Molecular evolution and adaptation of SARS-CoV-2 omicron XBB sub-lineage Spike protein under African Selection pressure.

The Omicron variant of SARS-CoV-2, which is a cause of concern, has various mutations in its spike protein. This protein is responsible for both viral infection and immunity. We have analyzed a particular sub-lineage of Omicron, designated XBB, which has undergone structural and functional changes in its spike protein as a response to the African selection pressures. Using molecular modeling, we compared the S protein structures of Omicron and XBB and discovered that XBB has a reduced receptor-binding domain (RBD) because of the loss of some β-sheets. This change may result in an increased affinity of XBB towards the human angiotensin-converting enzyme 2 (hACE2) receptor.

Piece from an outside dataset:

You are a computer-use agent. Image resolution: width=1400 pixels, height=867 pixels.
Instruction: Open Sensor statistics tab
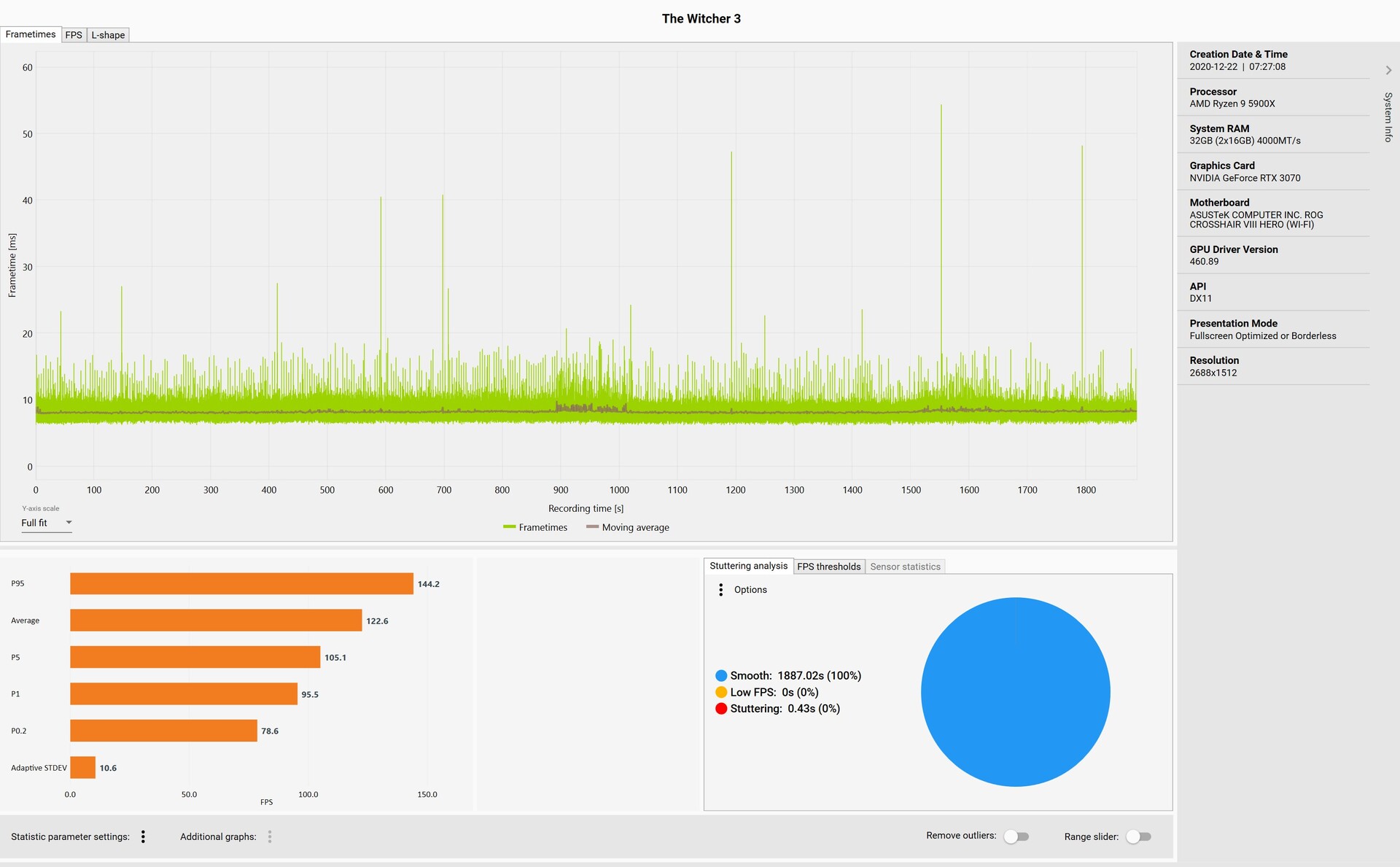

We also conducted selection and recombination analysis of the S protein sequences of Omicron and XBB using Fast Unconstrained Bayesian Approximation (FUBAR) and Recombination Detection Program 4 (RDP 4). Our analysis detected signals of positive selection and recombination in the N-terminal domain (NTD) of the S1 subunit, which contains antibody-binding epitopes, and the RBD, which is involved in viral entry. Our findings reveal the structural and functional adaptation of the Omicron XBB variant in Africa and its potential implications for viral pathogenesis and immunity.